随分経って、いつもより酔った様子を見せている悠がゆったりとしながら腕時計を眺める。




「流石に帰らないとなぁ〜」



今日は平日。


悠が何をしてる人なのかは分からないけど、きっと明日も仕事なんだろう。



「ありがとうございました」



さっさと挨拶して会計をお願いすると、悠は妖艶な目つきで私のことをじっと見てきた。



正直顔立ちは悪くない。



だから、きっとモテるんだとは思うけど……




「本当、桜って堪らないよね」



「……………」



「あの時、抱いておけば良かったなぁ」




思い出したくもない頃の話。




「よく言う」



「え?」



「あの時は悠が拒否ってきたんじゃん」



「なに? 桜も後悔してるの?」



「んな訳ないでしょ」




そう言いながらテーブルに届いた伝票を悠に渡すと悠は金額も確認せずにクレジットカードを挟んでボーイさんに渡した。




「悠、別にモテるでしょ。

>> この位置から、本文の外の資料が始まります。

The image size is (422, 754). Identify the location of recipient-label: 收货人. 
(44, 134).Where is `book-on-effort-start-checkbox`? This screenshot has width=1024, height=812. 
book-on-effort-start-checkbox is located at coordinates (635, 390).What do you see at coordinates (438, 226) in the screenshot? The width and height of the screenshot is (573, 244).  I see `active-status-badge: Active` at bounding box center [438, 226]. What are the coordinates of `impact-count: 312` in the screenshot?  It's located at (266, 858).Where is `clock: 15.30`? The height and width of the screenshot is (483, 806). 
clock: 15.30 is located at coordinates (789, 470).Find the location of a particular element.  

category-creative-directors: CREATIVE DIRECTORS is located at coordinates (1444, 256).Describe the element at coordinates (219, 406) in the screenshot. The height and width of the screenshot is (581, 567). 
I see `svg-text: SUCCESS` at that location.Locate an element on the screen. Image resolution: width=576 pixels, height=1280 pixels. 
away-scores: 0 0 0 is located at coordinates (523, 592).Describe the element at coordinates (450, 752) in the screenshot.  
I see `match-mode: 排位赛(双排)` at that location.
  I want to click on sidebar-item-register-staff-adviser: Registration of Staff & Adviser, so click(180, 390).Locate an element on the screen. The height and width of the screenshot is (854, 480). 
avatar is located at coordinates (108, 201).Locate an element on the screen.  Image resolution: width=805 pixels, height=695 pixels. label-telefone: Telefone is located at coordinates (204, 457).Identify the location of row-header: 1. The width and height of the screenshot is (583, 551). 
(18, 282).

なんで私に執着するの」




しかも、一回自分から振ったような女を今さらちょっかい出してくる意味も分からない。




「俺、人のもの好きなんだって」



確かにそんなようなことは前言っていたけど……




「あと、抜け殻だった桜が、急にみずみずしくなってさ、あの時よりいい女だなって」



「意味が分かんない」



正直にそう伝えると、悠はまた笑う。


帰ってきたカードを受け取って立ち上がったのに合わせて私も立ち上がった。